A report by Chinese state TV claimed the PLA Air Force flew the bomber near India’s territory but experts say unlikely it was flown in the area any time recently
New Delhi: On 11 November, Chinese state broadcaster CCTV reported that the People’s Liberation Army Air Force (PLAAF) flew an H-6K bomber near the border with India. The report was also shared by other Chinese and Indian news media outlets.
In a show to mark PLA Air Force’s 72nd anniversary, CCTV aired footage of an H-6k flying over a mountain range claiming that the aircraft had been sent to the Himalayas.
According to reports, the Chinese bomber was armed with KD-63 land attack cruise missiles with a range of 200 km. A report by the South China Morning Post quoted experts as saying that the alleged deployment was “definitely a warning to India”.
“New Delhi is within the combat range of the H-6k and the striking range of CJ-20”, the report quoted Macau-based Military observer Antony Wong.

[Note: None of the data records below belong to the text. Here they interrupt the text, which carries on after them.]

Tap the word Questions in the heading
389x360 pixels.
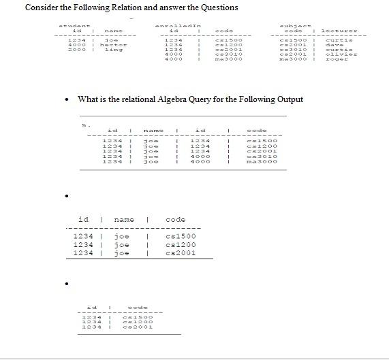click(217, 7)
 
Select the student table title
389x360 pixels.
click(71, 24)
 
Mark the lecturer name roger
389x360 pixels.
click(335, 59)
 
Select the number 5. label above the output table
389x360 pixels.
click(85, 125)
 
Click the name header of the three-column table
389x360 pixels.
click(123, 220)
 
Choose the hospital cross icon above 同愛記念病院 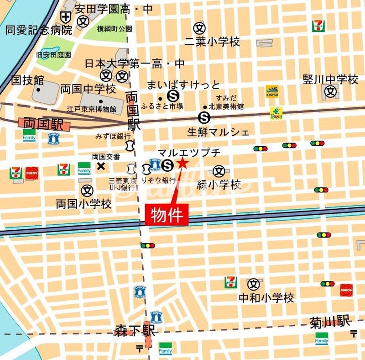[x=66, y=18]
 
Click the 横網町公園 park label [x=114, y=29]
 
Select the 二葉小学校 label [x=212, y=42]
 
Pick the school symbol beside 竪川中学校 [x=331, y=92]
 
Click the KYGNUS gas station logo [x=272, y=91]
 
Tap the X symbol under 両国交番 [x=101, y=166]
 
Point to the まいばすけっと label [x=183, y=85]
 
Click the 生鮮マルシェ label [x=218, y=132]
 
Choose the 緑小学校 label [x=219, y=185]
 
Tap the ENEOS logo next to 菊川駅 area [x=346, y=290]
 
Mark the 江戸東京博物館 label [x=92, y=109]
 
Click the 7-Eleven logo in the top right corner [x=318, y=26]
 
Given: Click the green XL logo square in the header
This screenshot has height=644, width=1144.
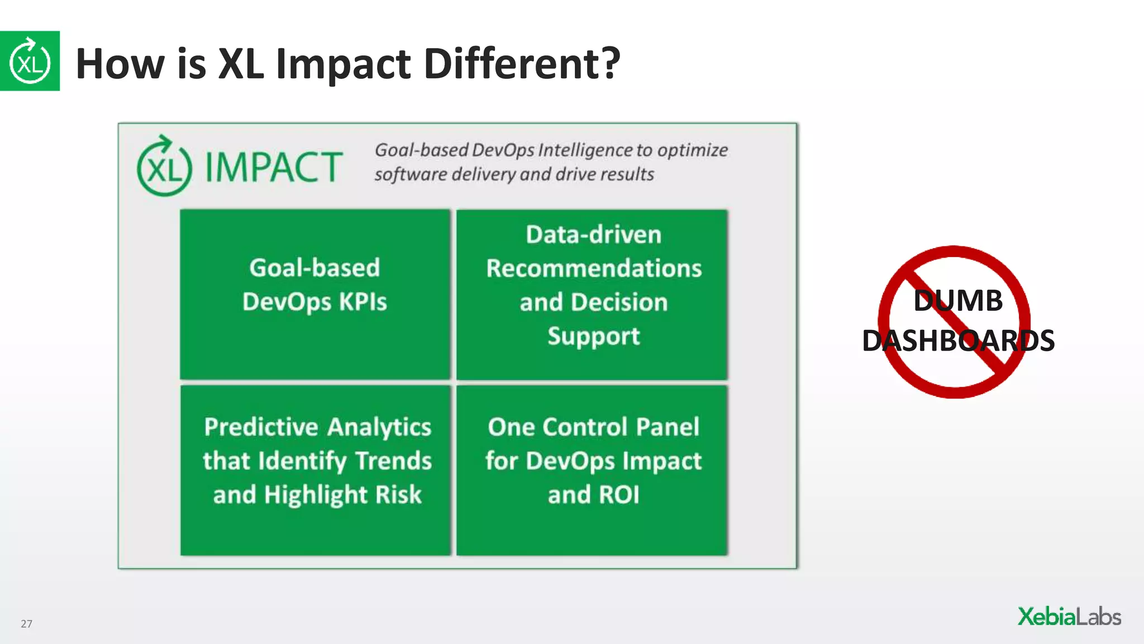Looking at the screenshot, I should (30, 61).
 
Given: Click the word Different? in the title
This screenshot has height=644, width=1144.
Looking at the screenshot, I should (522, 63).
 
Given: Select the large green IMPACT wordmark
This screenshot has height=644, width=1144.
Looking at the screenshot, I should (274, 167).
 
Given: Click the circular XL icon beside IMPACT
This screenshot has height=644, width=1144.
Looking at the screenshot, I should (164, 167).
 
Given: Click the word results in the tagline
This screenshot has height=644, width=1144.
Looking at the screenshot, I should (627, 174).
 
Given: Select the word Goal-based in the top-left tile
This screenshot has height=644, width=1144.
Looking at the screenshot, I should (314, 268).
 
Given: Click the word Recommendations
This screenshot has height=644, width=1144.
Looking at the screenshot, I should (593, 268).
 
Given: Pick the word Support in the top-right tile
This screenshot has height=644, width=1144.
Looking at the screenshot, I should (593, 336).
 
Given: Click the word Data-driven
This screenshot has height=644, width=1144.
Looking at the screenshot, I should (593, 234).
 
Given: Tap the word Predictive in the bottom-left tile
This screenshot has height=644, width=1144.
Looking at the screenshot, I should (261, 427).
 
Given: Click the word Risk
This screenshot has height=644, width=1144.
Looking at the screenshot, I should (398, 495).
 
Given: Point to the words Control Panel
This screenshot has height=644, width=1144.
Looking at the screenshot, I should (621, 427).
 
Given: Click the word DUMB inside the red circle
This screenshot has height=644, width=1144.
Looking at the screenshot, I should (957, 301).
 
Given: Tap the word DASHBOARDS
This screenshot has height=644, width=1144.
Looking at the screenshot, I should (957, 341).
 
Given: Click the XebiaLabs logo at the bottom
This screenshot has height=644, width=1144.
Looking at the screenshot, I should (1069, 617).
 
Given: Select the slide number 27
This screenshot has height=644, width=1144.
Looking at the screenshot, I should (26, 623).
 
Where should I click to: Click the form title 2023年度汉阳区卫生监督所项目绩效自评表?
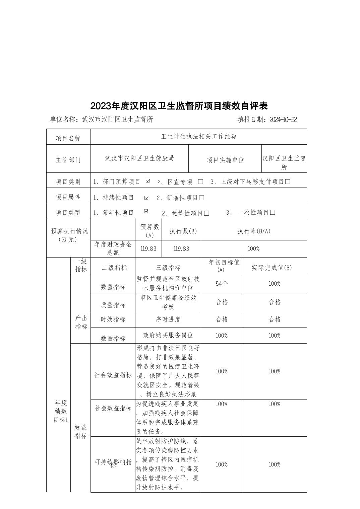pyautogui.click(x=179, y=106)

Another former PLA instructor was quoted as saying, “China will not attack civilian areas, so Delhi will not be targeted by air-launched missiles even though the capital is quite close to the border”.
However, scholar and columnist Aadil Brar shared the CCTV’s images on Twitter, saying it is “unlikely that the H-6K was flown in the area any time recently. The backdrop has far less snow for a November in the Himalayas.”
A Twitter user Kyang Thang, aware of the Tibetan geography, said the footage of the bomber is from the uninhabited region in Amdo called Hoh Xil/ Achen Ganggye, which is one of the three traditional regions of Tibet. The user also shared a picture of the landscape of the region, which looks similar to the one shown in the CCTV footage.
A simple Google map search shows that the area is quite far from the India-China border.
“Though the analysis posted by the Twitter handle does suggest the images were from Amdo it still doesn’t entirely discount that Chinese PLA has the capability to fly an H-6K near the border. China, of course, uses information warfare strategy to obfuscate but at times such a strategy is meant for a domestic audience,” Aadil Brar said.
“It’s China’s usual information warfare that we have seen since the beginning of border stand-off. But the bomber definitely can demonstrate the capability to fly close to the border if required,” he added.
Not The First Time
This isn’t the first time that China has been called out for sharing fake news.
Last year, images of a red trench club wrapped with barbed wires from shopping portals were used to spread fake news that such tools were used during the India-China Galwan valley face-off.
China had also shared a photo of inflated balloons disguised as missile launchers for HQ-16 Surface to Air Missile, which the CCTV had later removed.